== DATASET EXCERPTS ==
+++

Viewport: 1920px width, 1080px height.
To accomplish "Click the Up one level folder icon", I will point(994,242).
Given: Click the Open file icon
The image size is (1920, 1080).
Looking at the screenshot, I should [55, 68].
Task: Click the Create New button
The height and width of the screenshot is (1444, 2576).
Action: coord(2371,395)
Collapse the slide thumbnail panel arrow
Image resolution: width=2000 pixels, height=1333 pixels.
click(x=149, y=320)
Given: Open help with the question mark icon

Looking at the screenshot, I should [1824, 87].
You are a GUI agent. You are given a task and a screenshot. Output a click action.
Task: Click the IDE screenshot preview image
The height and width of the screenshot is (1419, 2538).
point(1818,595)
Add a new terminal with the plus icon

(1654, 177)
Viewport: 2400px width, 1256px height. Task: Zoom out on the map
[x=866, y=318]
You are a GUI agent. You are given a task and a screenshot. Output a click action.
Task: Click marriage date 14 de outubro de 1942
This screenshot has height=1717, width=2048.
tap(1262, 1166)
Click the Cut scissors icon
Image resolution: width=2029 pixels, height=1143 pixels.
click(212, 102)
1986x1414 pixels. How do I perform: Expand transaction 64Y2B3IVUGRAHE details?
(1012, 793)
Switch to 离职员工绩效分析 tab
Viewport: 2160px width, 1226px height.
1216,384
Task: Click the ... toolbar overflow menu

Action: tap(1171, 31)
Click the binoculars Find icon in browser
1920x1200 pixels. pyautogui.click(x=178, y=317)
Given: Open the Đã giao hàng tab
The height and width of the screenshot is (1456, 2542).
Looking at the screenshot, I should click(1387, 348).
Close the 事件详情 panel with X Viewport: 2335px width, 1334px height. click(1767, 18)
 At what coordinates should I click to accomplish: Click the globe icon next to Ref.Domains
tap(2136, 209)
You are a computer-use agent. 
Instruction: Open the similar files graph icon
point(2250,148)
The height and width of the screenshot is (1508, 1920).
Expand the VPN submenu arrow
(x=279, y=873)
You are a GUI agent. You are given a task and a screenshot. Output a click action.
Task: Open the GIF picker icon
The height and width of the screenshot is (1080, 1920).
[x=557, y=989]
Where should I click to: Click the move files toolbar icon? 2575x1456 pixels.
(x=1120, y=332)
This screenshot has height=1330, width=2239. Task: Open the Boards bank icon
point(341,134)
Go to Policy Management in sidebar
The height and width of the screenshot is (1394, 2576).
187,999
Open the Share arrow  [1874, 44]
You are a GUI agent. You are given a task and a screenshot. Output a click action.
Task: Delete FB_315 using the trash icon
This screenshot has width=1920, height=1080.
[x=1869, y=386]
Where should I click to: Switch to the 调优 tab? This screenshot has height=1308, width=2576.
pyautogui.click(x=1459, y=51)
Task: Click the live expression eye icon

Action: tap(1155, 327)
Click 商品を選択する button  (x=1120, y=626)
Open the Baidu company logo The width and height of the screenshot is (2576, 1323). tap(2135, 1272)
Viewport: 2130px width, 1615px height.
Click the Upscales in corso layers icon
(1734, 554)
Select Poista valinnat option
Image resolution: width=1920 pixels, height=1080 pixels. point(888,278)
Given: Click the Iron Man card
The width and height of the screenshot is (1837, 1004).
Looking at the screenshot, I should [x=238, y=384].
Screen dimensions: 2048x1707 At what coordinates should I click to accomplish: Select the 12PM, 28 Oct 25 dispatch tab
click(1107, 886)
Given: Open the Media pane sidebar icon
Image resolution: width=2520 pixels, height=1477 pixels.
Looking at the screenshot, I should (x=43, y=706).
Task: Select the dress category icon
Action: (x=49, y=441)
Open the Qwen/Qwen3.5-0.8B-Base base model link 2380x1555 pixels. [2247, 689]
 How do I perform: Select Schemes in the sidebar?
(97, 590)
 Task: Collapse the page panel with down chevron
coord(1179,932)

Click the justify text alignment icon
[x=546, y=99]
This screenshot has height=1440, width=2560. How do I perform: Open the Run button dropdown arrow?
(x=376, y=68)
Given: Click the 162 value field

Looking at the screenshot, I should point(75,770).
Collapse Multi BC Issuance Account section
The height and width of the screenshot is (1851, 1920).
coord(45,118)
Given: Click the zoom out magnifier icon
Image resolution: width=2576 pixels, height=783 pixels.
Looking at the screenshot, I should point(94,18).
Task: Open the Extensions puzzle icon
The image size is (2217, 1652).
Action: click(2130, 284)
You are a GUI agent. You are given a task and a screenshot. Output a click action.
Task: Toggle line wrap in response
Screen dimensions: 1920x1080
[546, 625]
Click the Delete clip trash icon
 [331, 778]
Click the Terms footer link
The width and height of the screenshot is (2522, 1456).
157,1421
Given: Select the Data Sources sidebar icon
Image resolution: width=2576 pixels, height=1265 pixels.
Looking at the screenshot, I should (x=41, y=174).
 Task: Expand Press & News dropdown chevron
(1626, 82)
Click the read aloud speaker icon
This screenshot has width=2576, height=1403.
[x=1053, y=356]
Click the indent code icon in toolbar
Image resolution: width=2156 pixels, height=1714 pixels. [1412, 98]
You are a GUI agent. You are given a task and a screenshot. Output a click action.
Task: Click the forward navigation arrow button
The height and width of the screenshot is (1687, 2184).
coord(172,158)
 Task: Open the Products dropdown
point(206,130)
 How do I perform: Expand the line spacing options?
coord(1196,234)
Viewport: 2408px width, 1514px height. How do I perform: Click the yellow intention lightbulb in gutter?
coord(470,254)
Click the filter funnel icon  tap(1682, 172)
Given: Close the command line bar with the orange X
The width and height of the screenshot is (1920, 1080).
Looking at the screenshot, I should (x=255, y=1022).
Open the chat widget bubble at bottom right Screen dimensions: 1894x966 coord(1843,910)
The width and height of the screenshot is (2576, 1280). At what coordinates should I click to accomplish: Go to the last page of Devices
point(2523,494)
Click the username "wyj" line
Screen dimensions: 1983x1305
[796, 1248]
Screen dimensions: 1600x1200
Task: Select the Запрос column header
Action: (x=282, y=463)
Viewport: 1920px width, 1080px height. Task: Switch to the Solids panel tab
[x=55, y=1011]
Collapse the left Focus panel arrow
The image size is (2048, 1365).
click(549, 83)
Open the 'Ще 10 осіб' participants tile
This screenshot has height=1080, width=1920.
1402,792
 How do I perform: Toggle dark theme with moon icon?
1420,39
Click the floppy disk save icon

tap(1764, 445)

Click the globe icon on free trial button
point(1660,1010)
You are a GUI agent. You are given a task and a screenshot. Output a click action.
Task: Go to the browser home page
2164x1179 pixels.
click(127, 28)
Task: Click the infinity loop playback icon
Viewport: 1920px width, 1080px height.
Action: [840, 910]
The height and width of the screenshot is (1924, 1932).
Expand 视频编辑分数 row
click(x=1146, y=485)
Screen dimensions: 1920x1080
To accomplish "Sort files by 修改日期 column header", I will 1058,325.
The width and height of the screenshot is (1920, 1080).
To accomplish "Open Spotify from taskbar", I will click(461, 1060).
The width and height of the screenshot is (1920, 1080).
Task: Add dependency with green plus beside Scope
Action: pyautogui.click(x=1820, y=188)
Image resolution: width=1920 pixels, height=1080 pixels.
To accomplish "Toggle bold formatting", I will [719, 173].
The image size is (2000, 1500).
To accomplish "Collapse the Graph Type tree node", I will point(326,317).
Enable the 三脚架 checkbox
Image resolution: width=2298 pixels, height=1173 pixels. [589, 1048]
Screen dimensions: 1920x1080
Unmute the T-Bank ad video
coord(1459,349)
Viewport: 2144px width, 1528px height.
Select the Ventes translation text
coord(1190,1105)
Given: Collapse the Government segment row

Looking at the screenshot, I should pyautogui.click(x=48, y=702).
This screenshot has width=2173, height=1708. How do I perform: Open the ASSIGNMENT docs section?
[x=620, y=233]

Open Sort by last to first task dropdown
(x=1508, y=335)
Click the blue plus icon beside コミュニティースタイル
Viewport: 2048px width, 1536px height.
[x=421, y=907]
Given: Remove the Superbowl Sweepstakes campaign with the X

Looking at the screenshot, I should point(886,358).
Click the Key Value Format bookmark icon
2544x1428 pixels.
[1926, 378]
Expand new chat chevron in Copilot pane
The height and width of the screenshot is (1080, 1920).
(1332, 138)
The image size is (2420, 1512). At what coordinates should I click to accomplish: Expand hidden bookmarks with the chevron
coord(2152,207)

+++

== WHAT THIS TASK INVOLVES ==
Output exactly one stretch of the listing: from the line containing "This screenshot has height=1717, width=2048." through the line containing "Task: Delete FB_315 using the trash icon", both end lines included.

== RESPONSE FOR THIS EXERCISE ==
This screenshot has height=1717, width=2048.
tap(1262, 1166)
Click the Cut scissors icon
Image resolution: width=2029 pixels, height=1143 pixels.
click(212, 102)
1986x1414 pixels. How do I perform: Expand transaction 64Y2B3IVUGRAHE details?
(1012, 793)
Switch to 离职员工绩效分析 tab
Viewport: 2160px width, 1226px height.
1216,384
Task: Click the ... toolbar overflow menu

Action: tap(1171, 31)
Click the binoculars Find icon in browser
1920x1200 pixels. pyautogui.click(x=178, y=317)
Given: Open the Đã giao hàng tab
The height and width of the screenshot is (1456, 2542).
Looking at the screenshot, I should click(1387, 348).
Close the 事件详情 panel with X Viewport: 2335px width, 1334px height. click(1767, 18)
 At what coordinates should I click to accomplish: Click the globe icon next to Ref.Domains
tap(2136, 209)
You are a computer-use agent. 
Instruction: Open the similar files graph icon
point(2250,148)
The height and width of the screenshot is (1508, 1920).
Expand the VPN submenu arrow
(x=279, y=873)
You are a GUI agent. You are given a task and a screenshot. Output a click action.
Task: Open the GIF picker icon
The height and width of the screenshot is (1080, 1920).
[x=557, y=989]
Where should I click to: Click the move files toolbar icon? 2575x1456 pixels.
(x=1120, y=332)
This screenshot has height=1330, width=2239. Task: Open the Boards bank icon
point(341,134)
Go to Policy Management in sidebar
The height and width of the screenshot is (1394, 2576).
187,999
Open the Share arrow  [1874, 44]
You are a GUI agent. You are given a task and a screenshot. Output a click action.
Task: Delete FB_315 using the trash icon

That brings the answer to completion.